You may be wondering why your Magento database is so big. It is quite common to have huge Magento database exceeding 1 GB in size. But when its size grows near to 5 GB, you have to start asking your self questions. Does my store has so many products in catalog or there’s something wrong with the database? Let’s find out.
First, let’s find out which Magento database tables are taking most of the space. Connect to your favorite MySQL client (worst case, PhpMyAdmin 🙂 ) and run queries below:
Find largest tables in all databases
SELECT table_schema as "Database", table_name AS "Table",
ROUND(((data_length + index_length) / 1024 / 1024), 2) AS "Size (MB)"

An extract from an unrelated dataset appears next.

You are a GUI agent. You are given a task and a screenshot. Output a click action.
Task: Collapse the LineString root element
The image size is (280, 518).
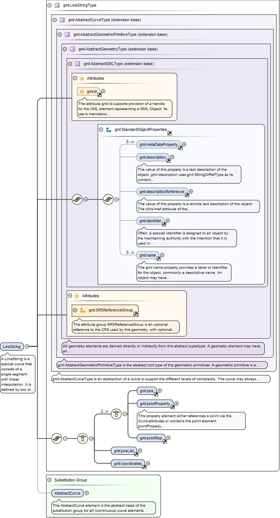tap(27, 346)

FROM information_schema.TABLES
WHERE (data_length + index_length) > 1000000
ORDER BY table_schema, (data_length + index_length) DESC;
This lists tables from all databases, which exceed 1 MB, sorted by size.
Find the largest tables in a specific database
If you’re interested in a specific database only, you can run:
SELECT table_name AS "Table",
ROUND(((data_length + index_length) / 1024 / 1024), 2) AS "Size (MB)"
FROM information_schema.TABLES
WHERE (data_length + index_length) > 1000000 AND table_schema = "magento"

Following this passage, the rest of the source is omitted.